Leverage and Capital Costs

The debt to equity ratio plays a role in the working average cost of capital (WACC). The overall interest on debt represents the break-even point that must be obtained to profitability in a given venture. Thus, WACC is essentially the average interest an organization owes on the capital it has borrowed for leverage. Let's say equity represents 60% of borrowed capital, and debt is 40%. This results in a financial leverage calculation of 40/60, or 0.6667. The organization owes 10% on all equity and 5% on all debt. That means that the weighted average cost of capital is (.4)(5) + (.6)(10) - or 8%. For every $10,000 borrowed, this organization will owe $800 in interest. Profit must be higher than 8% on the project to offset the cost of interest and justify this leverage.

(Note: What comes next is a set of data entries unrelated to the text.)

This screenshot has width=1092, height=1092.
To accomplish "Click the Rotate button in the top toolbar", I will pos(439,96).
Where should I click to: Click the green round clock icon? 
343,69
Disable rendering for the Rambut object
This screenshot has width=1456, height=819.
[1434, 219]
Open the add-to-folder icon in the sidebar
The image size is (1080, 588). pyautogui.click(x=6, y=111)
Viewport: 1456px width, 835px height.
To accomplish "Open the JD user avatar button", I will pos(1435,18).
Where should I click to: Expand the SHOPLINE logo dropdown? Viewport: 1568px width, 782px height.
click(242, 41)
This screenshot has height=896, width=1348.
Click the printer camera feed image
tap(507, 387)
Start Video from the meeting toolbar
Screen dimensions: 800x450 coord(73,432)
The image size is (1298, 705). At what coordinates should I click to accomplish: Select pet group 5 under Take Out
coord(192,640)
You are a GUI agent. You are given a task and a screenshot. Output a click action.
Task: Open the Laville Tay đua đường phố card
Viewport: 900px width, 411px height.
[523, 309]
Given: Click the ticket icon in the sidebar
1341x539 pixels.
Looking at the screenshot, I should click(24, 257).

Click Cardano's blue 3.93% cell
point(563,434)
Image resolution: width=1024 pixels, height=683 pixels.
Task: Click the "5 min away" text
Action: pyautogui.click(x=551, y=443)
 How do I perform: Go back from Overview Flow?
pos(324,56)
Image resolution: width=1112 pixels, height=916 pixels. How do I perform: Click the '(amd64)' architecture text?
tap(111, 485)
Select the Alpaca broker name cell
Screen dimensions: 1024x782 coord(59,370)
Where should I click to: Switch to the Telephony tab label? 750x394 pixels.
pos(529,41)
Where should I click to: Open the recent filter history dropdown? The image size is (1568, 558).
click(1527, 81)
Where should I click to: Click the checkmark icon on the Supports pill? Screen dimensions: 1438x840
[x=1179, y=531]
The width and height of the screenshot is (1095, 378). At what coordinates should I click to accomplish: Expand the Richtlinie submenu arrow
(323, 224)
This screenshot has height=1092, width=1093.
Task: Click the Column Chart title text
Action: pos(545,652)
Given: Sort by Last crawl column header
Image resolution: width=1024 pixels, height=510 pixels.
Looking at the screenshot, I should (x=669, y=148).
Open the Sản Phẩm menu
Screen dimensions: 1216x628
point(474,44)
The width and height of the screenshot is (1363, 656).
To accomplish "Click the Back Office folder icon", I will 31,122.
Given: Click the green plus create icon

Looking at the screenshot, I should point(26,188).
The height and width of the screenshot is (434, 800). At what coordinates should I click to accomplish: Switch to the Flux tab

Benefits of Financial Leverage

Leverage provides the following benefits for companies:
  • Leverage is an essential tool a company's management can use to make the best financing and investment decisions.
  • It provides a variety of financing sources by which the firm can achieve its target earnings.
  • Leverage is also an essential technique in investing as it helps companies set a threshold for the expansion of business operations. For example, it can be used to recommend restrictions on business expansion once the projected return on additional investment is lower than the cost of debt.
By borrowing funds, the firm incurs a debt that must be paid. But, this debt is paid in small installments over a relatively long period of time. This frees funds for more immediate use in the stock market. For example, suppose a company can afford a new factory but will be left with negligible free cash. In that case, it may be better to finance the factory and spend the cash on hand on inputs, labor, or even hold a significant portion as a reserve against unforeseen circumstances.

The Risk of Financial Leverage

The most obvious and apparent risk of leverage is that if price changes unexpectedly, the leveraged position can lead to severe losses. For example, imagine a hedge fund seeded by $50 worth of investor money. The hedge fund borrows another $50 and buys an asset worth $100, leading to a leverage ratio of 2:1. For the investor, this is neither good nor bad -- until the asset price changes. If the asset price goes up 10 percent, the investor earns $10 on $50 of capital, a net gain of 20 percent, and is very pleased with the increased gains from the leverage. However, if the asset price crashes unexpectedly, say by 30 percent, the investor loses $30 on $50 of capital, suffering a 60 percent loss. In other words, the effect of leverage is to increase the volatility of returns and increase the effects of a price change on the asset to the bottom line while increasing the chance for profit as well.